Exercises |
**1)** According to the forum thread, about how much faster did private online messaging reach shared understanding than continuing with big comment responses?
**2)** Retype the forum thread word for word, starting at "3) not having" and ending at "the next point)".
**3)** Decide whether each statement agrees with the forum thread, and quote the words that settle it: (a) The writer expects the disincentive to be stronger for other ML-focused AI safety researchers. (b) The switch to private messaging happened on a post about optimism for impact measures. (c) One of the possible active ingredients listed is the realtime nature of the exchange.
══ Document segment ══
The LW/AF audience by and large operates under a set of assumptions about AI safety that I don’t really share. I can’t easily describe this set, but one bad way to describe it would be “the MIRI viewpoint” on AI safety. This particular disincentive is probably significantly stronger for other “ML-focused AI safety researchers”.
More effort needed to write comments than to talk to people IRL
By a lot. As a more extreme example, on the recent pessimism for impact measures post, TurnTrout and I switched to private online messaging at one point, and I’d estimate it was about ~5x faster to get to the level of shared understanding we reached than if we had continued with typical big comment responses on AF/LW.
Curious how big each of these active ingredients seemed, or if there were other active ingredients:
1) the privacy (not having any expectation that any onlookers would need to understand what you were saying)
2) the format (linear column of chats, with a small textbox that subtly shaped how much you said at a time)
3) not having other people talking (so you don’t have to stop and pay attention to them)
4) the realtime nature (wherein you expect to get responses quickly, which allows for faster back-and-forth and checking that you are both on the same page before moving to the next point)
═══
══ Information supplied ══
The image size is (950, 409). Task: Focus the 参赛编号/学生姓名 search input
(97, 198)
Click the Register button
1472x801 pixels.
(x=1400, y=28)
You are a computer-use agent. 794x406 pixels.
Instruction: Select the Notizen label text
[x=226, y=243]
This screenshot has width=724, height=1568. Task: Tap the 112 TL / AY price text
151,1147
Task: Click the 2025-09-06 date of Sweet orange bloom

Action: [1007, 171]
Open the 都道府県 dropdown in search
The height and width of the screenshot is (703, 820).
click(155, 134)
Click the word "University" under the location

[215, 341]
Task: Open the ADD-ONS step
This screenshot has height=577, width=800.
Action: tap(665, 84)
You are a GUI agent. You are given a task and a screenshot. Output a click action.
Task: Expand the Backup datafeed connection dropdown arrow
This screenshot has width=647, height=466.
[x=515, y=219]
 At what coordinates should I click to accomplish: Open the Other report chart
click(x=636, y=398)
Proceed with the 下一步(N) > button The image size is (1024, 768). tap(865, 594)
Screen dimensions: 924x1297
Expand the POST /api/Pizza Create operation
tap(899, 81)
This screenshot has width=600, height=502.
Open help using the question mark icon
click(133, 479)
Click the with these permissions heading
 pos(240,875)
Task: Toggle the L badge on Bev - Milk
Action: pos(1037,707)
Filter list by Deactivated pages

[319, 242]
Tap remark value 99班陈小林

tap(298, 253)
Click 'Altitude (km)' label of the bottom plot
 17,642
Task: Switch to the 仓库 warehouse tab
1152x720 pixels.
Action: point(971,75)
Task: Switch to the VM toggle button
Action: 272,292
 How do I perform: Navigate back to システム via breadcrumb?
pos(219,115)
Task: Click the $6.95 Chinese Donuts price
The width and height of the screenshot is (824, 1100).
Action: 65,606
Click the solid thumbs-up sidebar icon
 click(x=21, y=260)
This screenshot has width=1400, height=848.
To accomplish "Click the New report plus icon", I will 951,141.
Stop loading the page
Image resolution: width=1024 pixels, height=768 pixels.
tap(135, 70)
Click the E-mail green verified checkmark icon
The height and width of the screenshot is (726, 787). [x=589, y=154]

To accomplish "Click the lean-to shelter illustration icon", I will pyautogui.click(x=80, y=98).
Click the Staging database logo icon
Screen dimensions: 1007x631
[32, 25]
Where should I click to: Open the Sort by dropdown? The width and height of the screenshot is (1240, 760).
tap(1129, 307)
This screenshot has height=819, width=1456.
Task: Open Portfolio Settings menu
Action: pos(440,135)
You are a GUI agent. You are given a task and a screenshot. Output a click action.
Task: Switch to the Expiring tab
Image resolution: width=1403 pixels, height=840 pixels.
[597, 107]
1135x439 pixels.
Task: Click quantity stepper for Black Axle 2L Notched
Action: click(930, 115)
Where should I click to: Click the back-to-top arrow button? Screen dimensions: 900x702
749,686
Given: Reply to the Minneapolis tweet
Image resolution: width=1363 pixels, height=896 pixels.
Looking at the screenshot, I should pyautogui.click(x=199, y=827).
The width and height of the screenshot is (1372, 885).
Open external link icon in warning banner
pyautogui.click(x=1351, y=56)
═══
Results of the tasks |
**1)** About five times faster.

**2)**
3) not having other people talking (so you don’t have to stop and pay attention to them)
4) the realtime nature (wherein you expect to get responses quickly, which allows for faster back-and-forth and checking that you are both on the same page before moving to the next point)

**3)**
(a) Yes: "This particular disincentive is probably significantly stronger for other “ML-focused AI safety researchers”."
(b) No: "on the recent pessimism for impact measures post"
(c) Yes: "4) the realtime nature"